(Data extracted from a collection)
┄┄┄┄┄┄

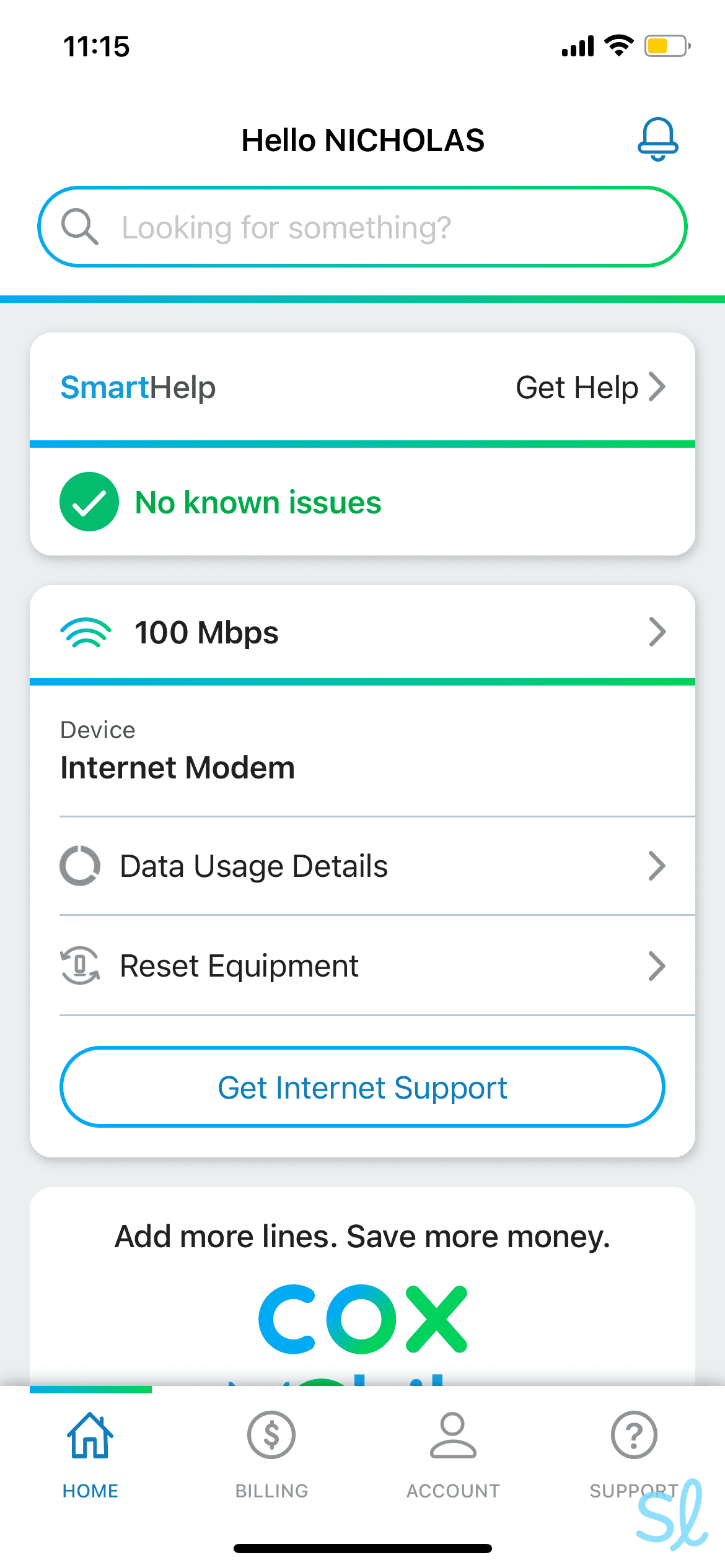Expand the 100 Mbps plan details chevron

658,632
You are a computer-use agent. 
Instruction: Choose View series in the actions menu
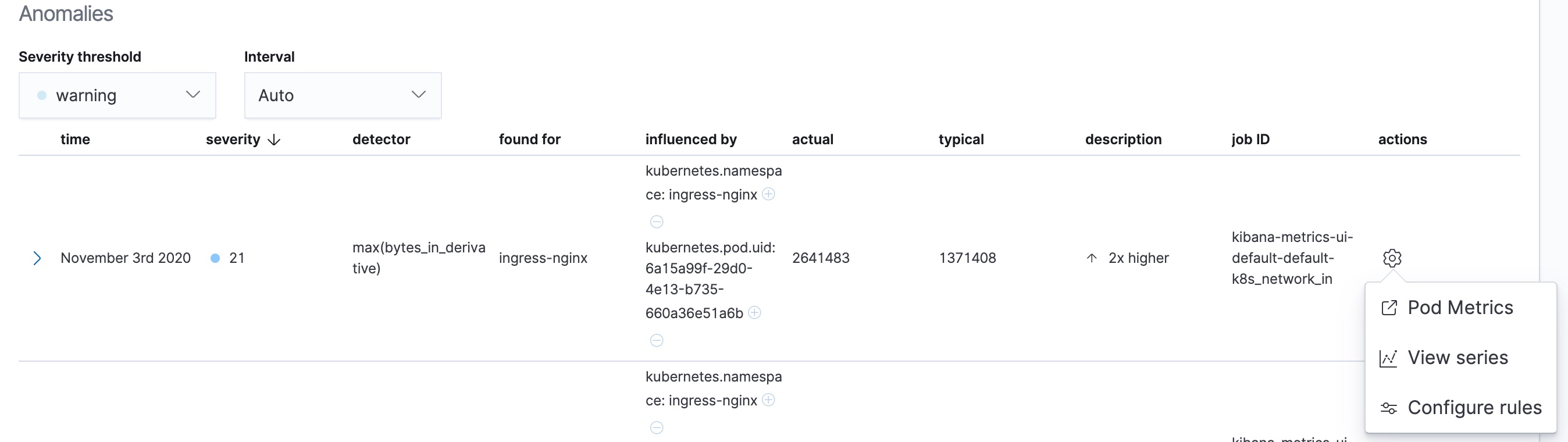(1457, 357)
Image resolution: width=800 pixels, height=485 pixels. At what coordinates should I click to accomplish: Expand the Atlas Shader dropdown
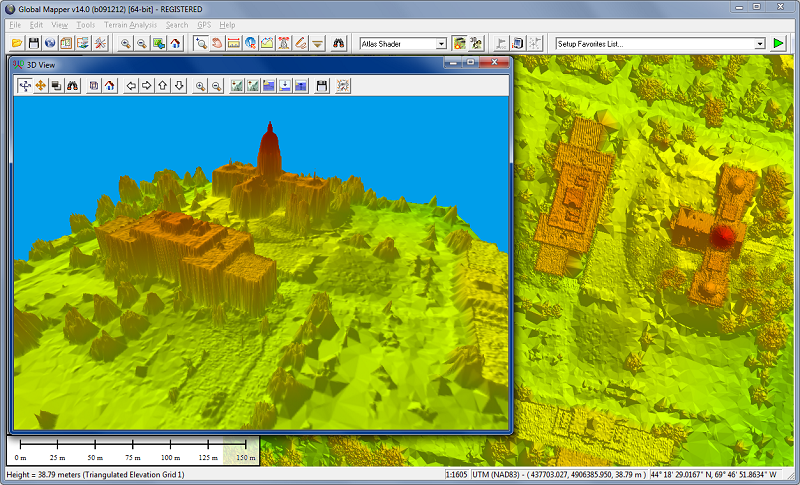pos(441,44)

┄┄┄┄┄┄

Go back to the line containing "Instruction: Choose View" and output it and every line after it through the end of the records, exactly, but not the pictures.

--- RESPONSE ---
Instruction: Choose View series in the actions menu
(1457, 357)
Image resolution: width=800 pixels, height=485 pixels. At what coordinates should I click to accomplish: Expand the Atlas Shader dropdown
pos(441,44)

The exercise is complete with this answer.